### Фрагмент текста
—————

Послушать иныхъ, такъ эти опасности весьма грозны и состоятъ ни въ чемъ иномъ, какъ въ соціализмѣ и коммунизмѣ. Соціализмъ и коммунизмъ! Боже мой! Но вѣдь это прямехонько изъ книжки! Да"еще изъ какой, — изъ устарѣлой французской книжки! Вѣдь такъ могутъ говорить и думать только одни невѣжественные французы, называвшіе генерала Муравьева великимъ соціалистомъ и грозившіе Европѣ коммунизмомъ, который будто бы долженъ разлиться въ ней изъ Россіи. Говорить такъ, значитъ только показывать всѣмъ и каждому, что мы не имѣемъ и не чувствуемъ никакихъ дѣйствительныхъ опасностей, а имѣемъ въ головѣ только мнимые и фальшивые страхи, что настоящей, живой, дѣйствительной потребности и нужды у насъ нѣтъ никакой.

И такъ, подобные толки, мнѣ кажется, доказываютъ, что ваше общество сильно пропитано отвлеченностію, что жизни въ немъ, еще мало сказывается, и что иныя его явленія, которыя по ошибкѣ можно принять за живыя, сами какъ нельзя лучше обличаютъ свою безжизненность.

Новые люди.

править

Существуютъ ли у насъ новые люди, и если существуютъ, то что они такое? Вотъ вопросъ, который уже давно и весьма усердно разработывается русскою литературою. Не стану говорить о мелкихъ явленіяхъ, которымъ нѣтъ числа; упомяну только о главнѣйшихъ; читатель увидитъ, что и ихъ слишкомъ достаточно. Первый началъ дѣло чуткій Тургеневъ, который въ своемъ Базаровѣ задумалъ изобразить новаго человѣка. Затѣмъ г. Писемскій написалъ Взбаламученное морѣ, въ которомъ по необходимому ходу дѣла являются и фигуры новыхъ людей. Затѣмъ романы, болѣе или менѣе захватывающіе тотъ же вопросъ, стали плодиться необыкновенно быстро. Въ «Русскомъ Вѣстникѣ» явился романъ Марево, въ «Современникѣ» — Что дѣлать? въ «Отечественныхъ Запискахъ» — Въ своемъ краю, въ «Эпохѣ» — Мудреное дѣло, въ «Библіотекѣ для Чтенія» только что кончился — Некуда. Все это вертится около одной главной точки, именно — образа новаго человѣка; и если дѣло пойдетъ тѣмъ же порядкомъ дальше, то насъ ждетъ впереди, очевидно, еще не мало романовъ того же рода.

—————

### Записи
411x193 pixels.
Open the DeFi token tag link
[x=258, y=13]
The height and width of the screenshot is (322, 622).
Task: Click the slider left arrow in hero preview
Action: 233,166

—————

### Условие задачи
Кто, согласно фрагменту о новых людях, первым взялся изобразить нового человека и в каком персонаже?

### Ответ
Тургенев, в образе Базарова.